- _Task details_
Please copy out the entries below exactly, beginning with the line that contains "610x429 pixels." and ending with the line that contains "Enable the Hex", and include nothing outside that span.

- _Dataset_
######
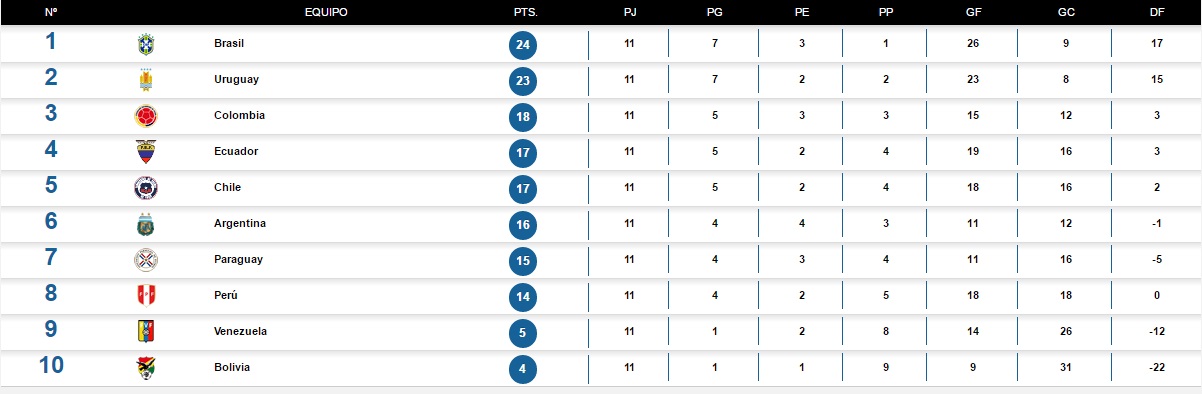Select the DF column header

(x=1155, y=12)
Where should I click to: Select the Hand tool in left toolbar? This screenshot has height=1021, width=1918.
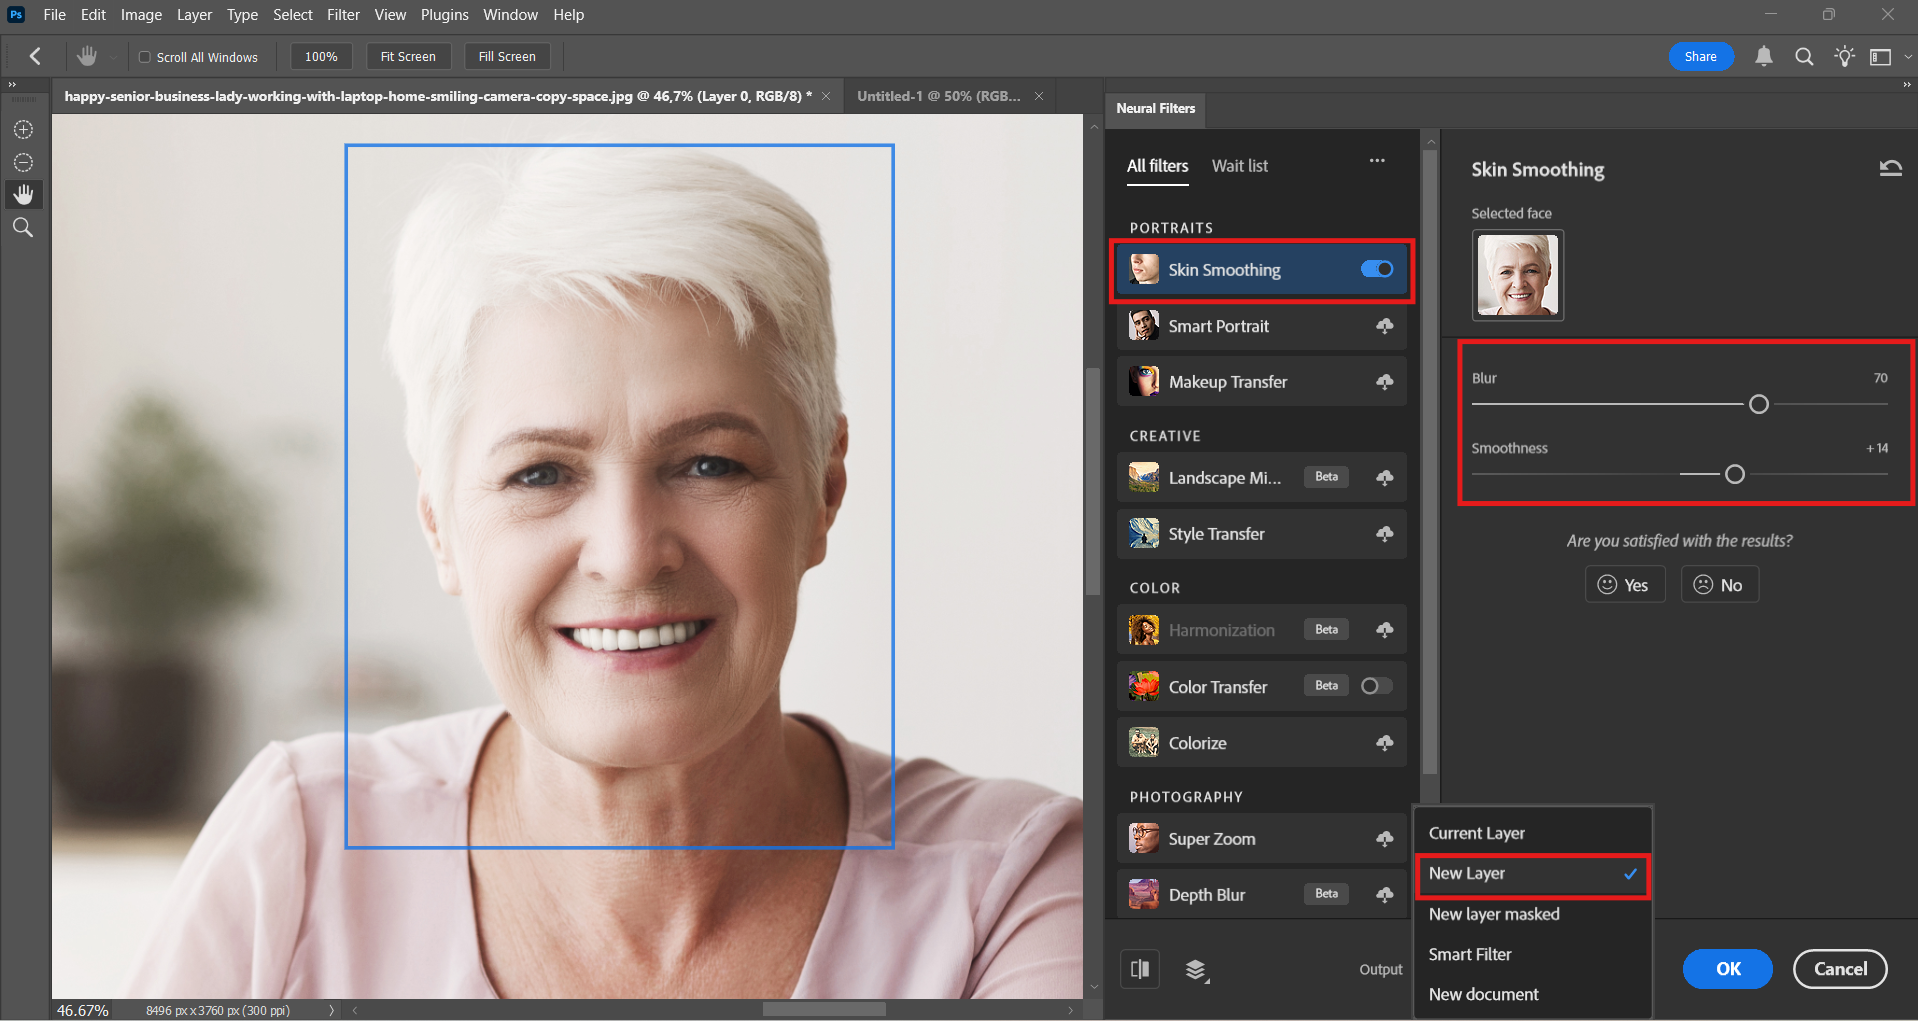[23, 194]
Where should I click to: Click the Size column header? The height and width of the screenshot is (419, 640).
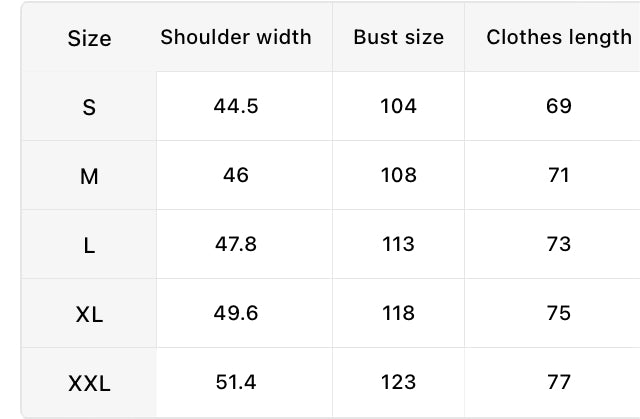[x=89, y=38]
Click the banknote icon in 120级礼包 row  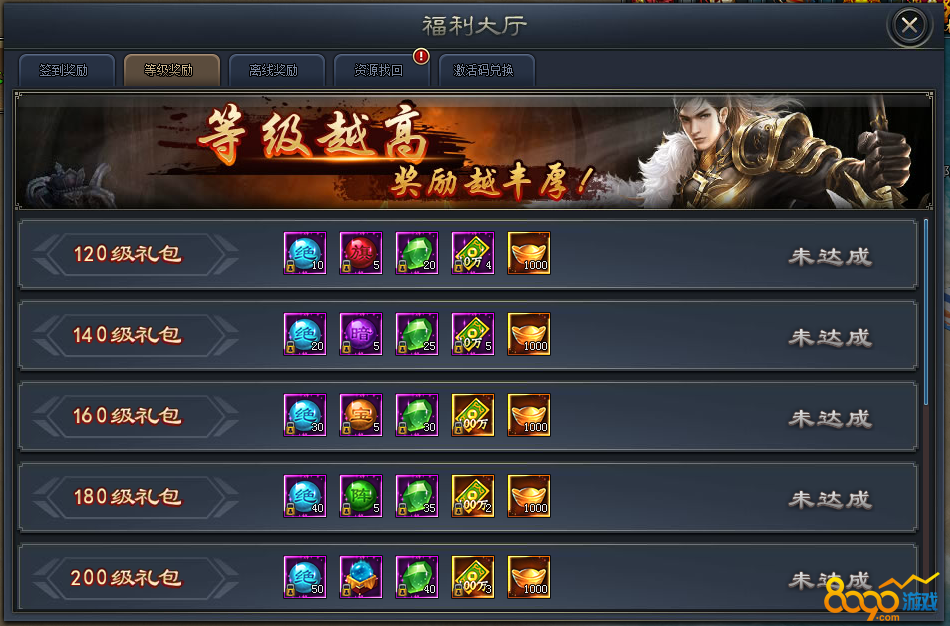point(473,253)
######
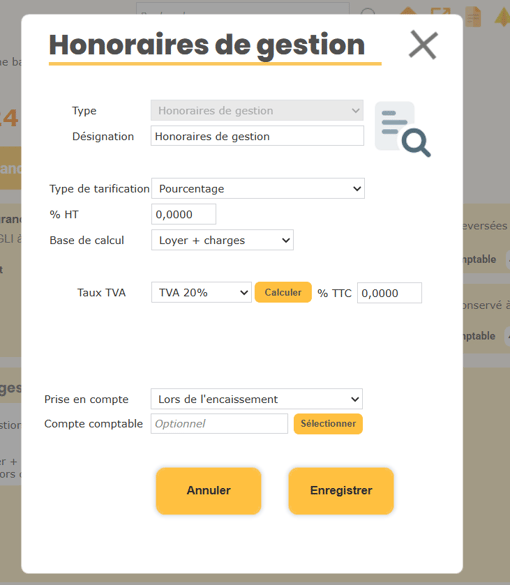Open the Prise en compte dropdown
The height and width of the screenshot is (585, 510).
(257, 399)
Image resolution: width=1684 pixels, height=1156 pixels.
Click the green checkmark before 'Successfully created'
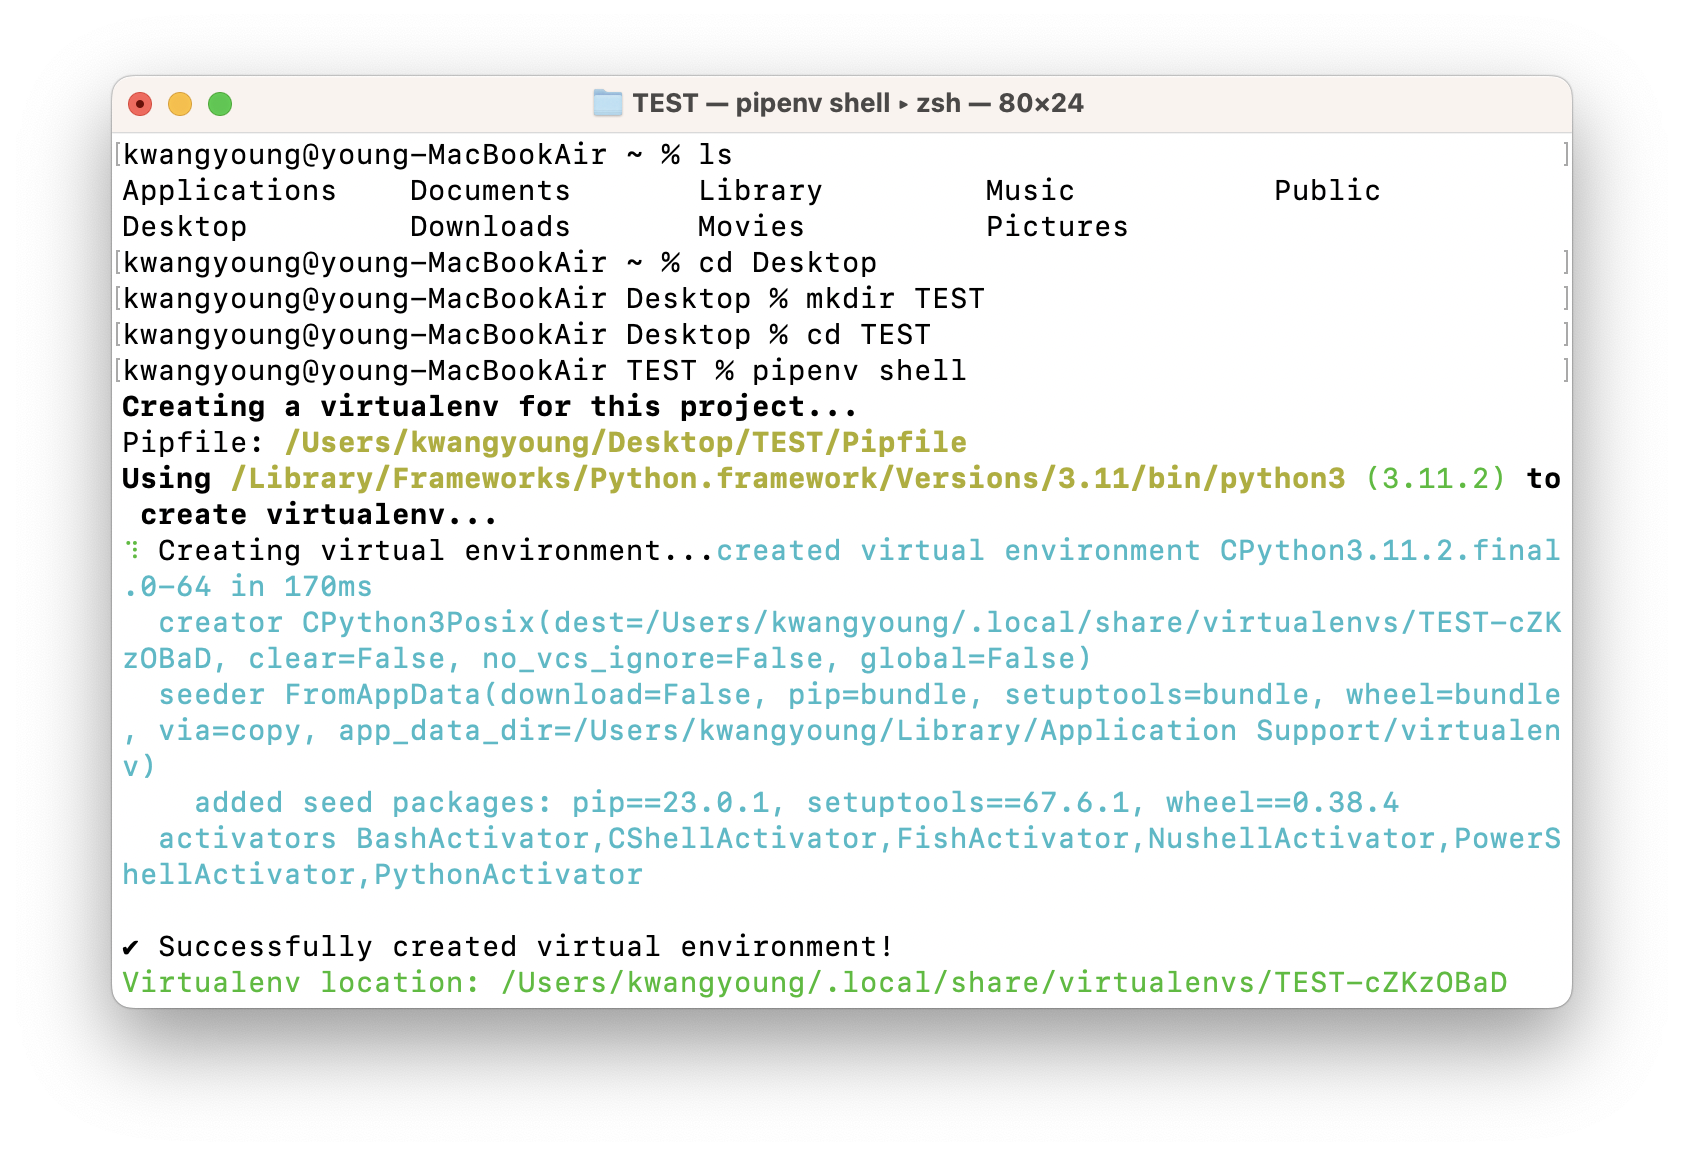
######
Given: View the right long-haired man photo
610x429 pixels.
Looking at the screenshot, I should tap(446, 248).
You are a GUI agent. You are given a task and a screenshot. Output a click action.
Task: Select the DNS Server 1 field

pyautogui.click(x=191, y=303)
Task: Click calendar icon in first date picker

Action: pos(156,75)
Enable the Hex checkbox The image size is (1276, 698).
######
- _The answer_
610x429 pixels.
Looking at the screenshot, I should tap(446, 248).
You are a GUI agent. You are given a task and a screenshot. Output a click action.
Task: Select the DNS Server 1 field

pyautogui.click(x=191, y=303)
Task: Click calendar icon in first date picker

Action: pos(156,75)
Enable the Hex checkbox The image size is (1276, 698).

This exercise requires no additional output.